Creo que, poco a poco, voy conociendo más en detalle mis propios procesos. Tengo la sensación de que me voy dejando huellas a mí misma; que, a lo Hansel y Gretel, voy andando y dejando migas, piedras, señales, para luego desandar el camino (de forma errática o prevista, según el día, la hora y el clima) y recogerlas, y encontrar que hay en ellas una hermandad, que las habita un algo común, y que eso es la clave de lo que me persigue. Es un extraño circuito el que transito: persigo secretamente algo que secretamente me persigue. Nos encontramos de frente, nos damos la espalda, invertimos roles para poder sentirnos víctima y victimario a la vez, acechante y acechado, sujeto y objeto.
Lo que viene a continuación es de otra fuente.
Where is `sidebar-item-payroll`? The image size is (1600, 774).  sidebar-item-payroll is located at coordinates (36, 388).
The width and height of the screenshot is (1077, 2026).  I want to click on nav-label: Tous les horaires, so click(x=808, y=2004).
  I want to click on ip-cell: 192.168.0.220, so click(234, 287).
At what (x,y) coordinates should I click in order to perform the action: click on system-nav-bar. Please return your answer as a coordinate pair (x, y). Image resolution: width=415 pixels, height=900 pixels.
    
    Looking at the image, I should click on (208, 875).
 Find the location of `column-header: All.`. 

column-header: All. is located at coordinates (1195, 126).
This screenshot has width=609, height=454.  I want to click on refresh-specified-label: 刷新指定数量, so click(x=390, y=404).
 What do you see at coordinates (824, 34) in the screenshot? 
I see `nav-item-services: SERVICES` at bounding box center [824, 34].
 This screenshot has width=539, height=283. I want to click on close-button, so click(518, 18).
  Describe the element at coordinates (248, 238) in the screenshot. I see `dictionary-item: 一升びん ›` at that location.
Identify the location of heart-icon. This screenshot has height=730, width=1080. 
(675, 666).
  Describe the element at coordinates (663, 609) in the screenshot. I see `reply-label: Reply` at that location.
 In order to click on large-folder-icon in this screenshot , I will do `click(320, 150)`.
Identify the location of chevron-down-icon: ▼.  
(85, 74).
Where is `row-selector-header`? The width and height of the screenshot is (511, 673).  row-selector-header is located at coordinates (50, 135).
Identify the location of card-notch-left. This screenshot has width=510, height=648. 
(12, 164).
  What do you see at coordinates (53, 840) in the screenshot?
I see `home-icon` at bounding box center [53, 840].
Nos cambiamos de roles para conocernos más, y nos seguimos mirando como a extraños.
A veces, cuando creo que no voy hacia ningún lado, que no llegaré nunca a sujetar mi objeto -o a objetar mi sujeto, que es casi lo mismo desde aquí-, siento que no hay nada, que persigo el vacío y que todo esto es un complejo autoengaño que intento justificar ante el mundo.
Otras veces, más optimista, creo que sí, que está. Que me mira, que me seduce, que se esconde y me asusta apareciendo por ahí disfrazado de señas mías, de huellas, de migajas de pan que voy tirando casi sin darme cuenta para después recogerlas, mirarlas con otros ojos y guardarlas por ahí.
Creo que voy a acabar hablando con él, tenemos que negociar. Ni su aparente quietud de objeto, ni mi aparente movilidad sujeta me desaniman. Creo que existe, estoy casi segura, pero para probármelo necesito que hable conmigo, que hablemos. Si lo consigo, el resto está hecho.